--- Text Enclosed Below ---

Although this was not the primary aim of the study, we aimed to estimate the number of side effects associated with AZA/6-MP treatment in pediatric patients with CD. However, because of the characteristics of the collected data, it is difficult to consider these numbers as relevant frequencies, as they are collected from a selected population. Moreover, due to the small number of patients who ceased therapy because of developing side effects, it was not possible to predict these particular cases.

--- End of Enclosed Text ---
--- Input data Enclosed Below ---

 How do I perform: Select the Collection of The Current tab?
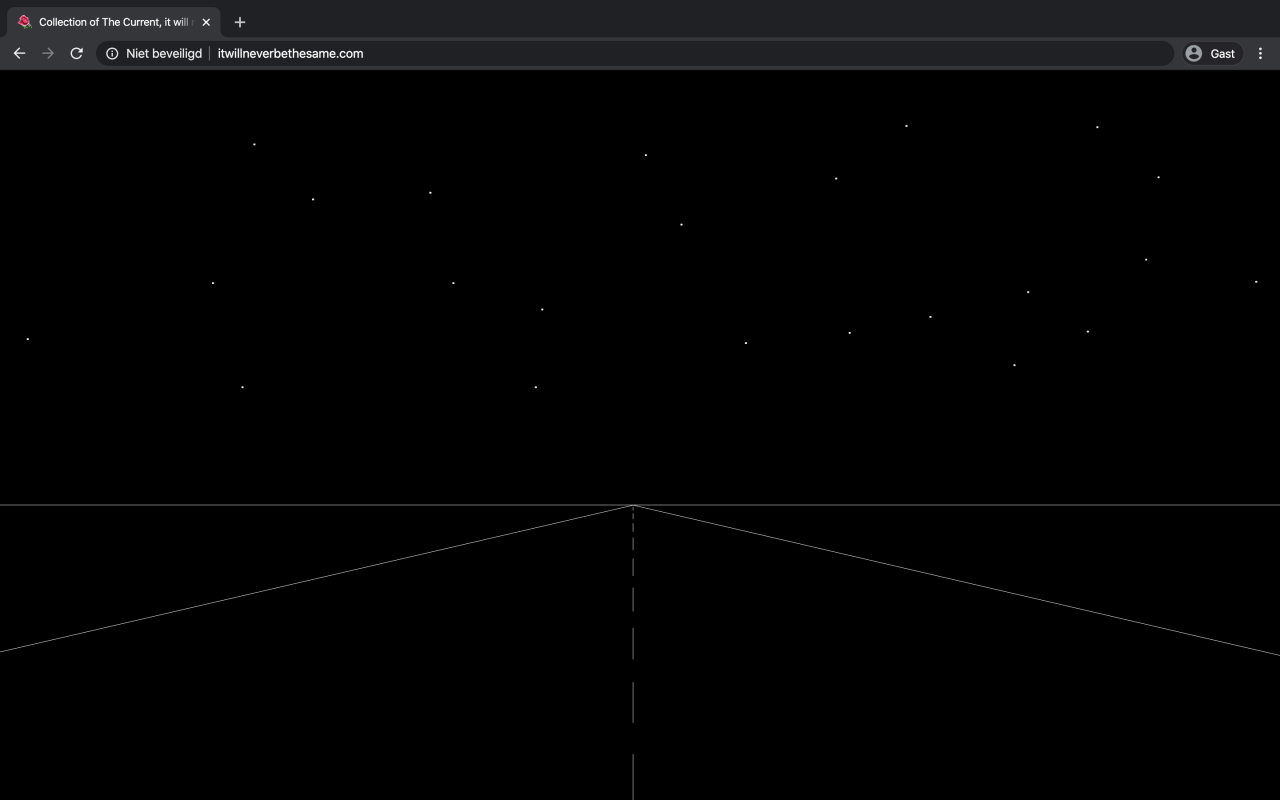coord(112,22)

--- End of Enclosed Input data ---

Goal of the exercise: Carry the text on AZA/6-MP side effects in pediatric patients with CD forward from its final sentence. The lines play no part in this exercise.

Answer area:
Conclusion

In conclusion, we identified BMI Z-score, age, disease localization (abnormal sigmoid imaging findings, abnormal esophageal endoscopy findings, and L3 classification), and CRP at the time of diagnosis as independent predictive factors for early AZA/6-MP treatment failure in pediatric patients with CD. The patient’s age at diagnosis in interaction with the AZA dose may be a risk or protective factor for early relapse. However, none of these factors alone is strong enough to be used in clinical practice; therefore, using a combination of these factors, a model that might be applicable to clinical practice, and thus allows better selection of patients suitable for AZA/6-MP treatment, was created. According to our data, 50% of patients were in clinical remission after 2 years of AZA/6-MP treatment initiation; our results therefore suggest that thiopurines can still be considered a suitable treatment option for pediatric patients with CD, especially using the identified predictors.